そいつはあろうことか、真ん中の椅子を引くとそこに座った。どうやら、俺がここで寝ていることに気がついていないらしい。
これはどうしたものかと思ったが、べつにどうする必要もないなと俺は考える。座っている女子生徒のスカートは、残念ながら校則通りの長さであったため、その中身を楽しむこともできないし。それなら用はねえな……と、またうとうとし始めた。
が、しばらくして「うぅ」と変な声が聞こえた。鼻をすする音も。
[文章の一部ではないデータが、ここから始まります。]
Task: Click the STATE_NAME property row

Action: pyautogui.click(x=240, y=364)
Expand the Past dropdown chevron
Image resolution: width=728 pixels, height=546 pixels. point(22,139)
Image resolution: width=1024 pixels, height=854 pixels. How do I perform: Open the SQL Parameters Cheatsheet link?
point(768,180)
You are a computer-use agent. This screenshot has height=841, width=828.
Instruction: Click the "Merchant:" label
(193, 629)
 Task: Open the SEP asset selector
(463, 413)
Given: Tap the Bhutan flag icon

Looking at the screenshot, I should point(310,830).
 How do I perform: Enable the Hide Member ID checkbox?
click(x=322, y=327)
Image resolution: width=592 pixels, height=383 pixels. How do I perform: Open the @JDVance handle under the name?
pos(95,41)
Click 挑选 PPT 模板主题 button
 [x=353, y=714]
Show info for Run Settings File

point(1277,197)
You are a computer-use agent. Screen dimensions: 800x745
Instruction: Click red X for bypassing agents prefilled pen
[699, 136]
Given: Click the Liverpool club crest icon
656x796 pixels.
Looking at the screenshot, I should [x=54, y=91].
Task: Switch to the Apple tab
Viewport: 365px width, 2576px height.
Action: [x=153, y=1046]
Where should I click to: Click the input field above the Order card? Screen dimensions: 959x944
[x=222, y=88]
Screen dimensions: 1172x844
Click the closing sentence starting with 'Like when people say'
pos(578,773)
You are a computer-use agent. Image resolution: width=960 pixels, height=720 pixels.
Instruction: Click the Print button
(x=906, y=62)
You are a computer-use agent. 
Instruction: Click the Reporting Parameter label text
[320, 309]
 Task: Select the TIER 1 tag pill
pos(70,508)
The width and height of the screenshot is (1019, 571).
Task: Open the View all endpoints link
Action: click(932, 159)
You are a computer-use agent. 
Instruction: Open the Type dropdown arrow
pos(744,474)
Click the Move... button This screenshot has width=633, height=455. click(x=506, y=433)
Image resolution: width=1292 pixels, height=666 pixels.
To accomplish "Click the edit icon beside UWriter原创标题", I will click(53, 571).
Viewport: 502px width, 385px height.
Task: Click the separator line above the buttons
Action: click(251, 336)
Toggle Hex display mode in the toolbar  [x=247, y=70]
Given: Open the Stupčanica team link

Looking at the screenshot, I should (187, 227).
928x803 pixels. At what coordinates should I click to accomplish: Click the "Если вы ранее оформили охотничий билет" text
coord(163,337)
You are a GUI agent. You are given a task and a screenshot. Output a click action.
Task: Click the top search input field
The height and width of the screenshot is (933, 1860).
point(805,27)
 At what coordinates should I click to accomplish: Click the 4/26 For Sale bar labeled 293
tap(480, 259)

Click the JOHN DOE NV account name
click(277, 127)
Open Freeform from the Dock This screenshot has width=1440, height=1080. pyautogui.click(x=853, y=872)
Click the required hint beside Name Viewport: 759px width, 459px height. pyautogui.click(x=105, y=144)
一体なんだ? と訝しげに思った俺は身を起こした。すると、
「え?」
と女子生徒は、突然現れた俺に驚いてこちらを見た。涙をぽろぽろ流している瞳とぶつかる。
女子生徒は、まあまあ可愛いとも言える顔をしていた。前髮ぱっつんの二つ結びがなんとも幼い印象だったが、まん丸い目をパチパチさせて、こちらを見ている顔はどこか子犬のようだった。
「ひ、人?」
女子生徒は読んでいた本を立てて、上半身をのけぞらす。
本当に俺の存在に気づいていなかったんだな、と呆れた俺は、欠伸をまたひとつ漏らした。